Not trying to sound like a biased douchebag or anything...But...Never really seen anything too good from Lenovo personally. Then again, I've stayed away from them a long long time ago. You ever consider MSI, Acer or Asus? I've seen and experienced personally, amazing laptops made by them, that I've never seen with Lenovo before in my life.
Laptops are pretty tricky. A lot of the major players in the market (Lenovo included) don't even design their own laptop models, they subcontract an ODM (original design manufacturer) to design and build them, and slap their logo on them (sometimes with customizations here and there, depending on how large the company is). That's one of the many reasons that the quality, feature set, and build can vary so much even between different models within the same series.

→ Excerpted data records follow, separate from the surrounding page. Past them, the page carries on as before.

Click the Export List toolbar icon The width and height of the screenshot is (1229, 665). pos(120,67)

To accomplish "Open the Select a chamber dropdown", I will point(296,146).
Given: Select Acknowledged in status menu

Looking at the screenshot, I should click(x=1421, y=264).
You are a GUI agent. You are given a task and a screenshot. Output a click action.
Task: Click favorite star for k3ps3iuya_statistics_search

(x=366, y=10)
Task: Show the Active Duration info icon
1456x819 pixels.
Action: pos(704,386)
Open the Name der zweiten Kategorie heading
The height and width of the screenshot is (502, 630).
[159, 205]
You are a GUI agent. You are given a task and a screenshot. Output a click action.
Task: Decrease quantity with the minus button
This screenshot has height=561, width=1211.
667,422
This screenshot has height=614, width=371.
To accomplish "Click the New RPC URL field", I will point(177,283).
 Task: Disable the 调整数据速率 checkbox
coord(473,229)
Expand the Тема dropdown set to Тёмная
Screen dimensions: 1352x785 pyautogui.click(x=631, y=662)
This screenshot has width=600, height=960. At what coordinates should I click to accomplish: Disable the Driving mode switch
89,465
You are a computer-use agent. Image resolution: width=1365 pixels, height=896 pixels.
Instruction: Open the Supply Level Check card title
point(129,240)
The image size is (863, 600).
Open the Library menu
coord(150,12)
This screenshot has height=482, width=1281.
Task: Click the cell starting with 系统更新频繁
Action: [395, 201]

Just as an example, you might feel that Dell and HP have nothing in common, but both the Dell XPS and HP Spectre were
designed and manufactured by Compal, an ODM based in Taiwan. Similarly, several of the products MSI and System76 sell are little more than rebadged
Clevo laptops. It's possible for one company to use multiple ODMs as well, so you can't say that all Dell laptops were designed by Compal. It might be a Quanta, Inventec, Wistron, Pegatron, or Foxconn design, depending on its age and model.
So, yeah, it's pretty likely that the Legion wasn't designed or manufactured by the same company that designed the lower-end Lenovos. The only fair metrics you can really use to judge laptops is by how good that specific model is and how good the company's support is (should you need to use it). Beyond that, it's anyone's guess.
It's complicated, it's annoying, and it explains so much of the inconsistent hardware-related crap I saw when I was still doing IT field work.
Really can't justify getting a laptop over a desktop unless you travel a lot or (like me) just wanted one since childhood and only now has the A money, and B a (albeit not strong) reason to justify getting one.
I'd say the pendulum is kinda shifting with the rise of Thunderbolt. If I didn't do much PC gaming, I'd use a laptop along with a TB dock for everything. Plug it in and it's effectively a desktop: charging, displaying to my monitors, using my keyboard/mouse, on a wired network, and connected to my hi-fi. Unplug it and I'm fully portable again. It definitely helps that there aren't as many compromises with laptops as there were 10 years ago.
Laptop gaming is still kind of a niche thing, of course. I'm not sure how many of them support docking, but it wouldn't surprise me if they also started pushing into that direction soon. Kinda seems like it would be a marketing boon to me.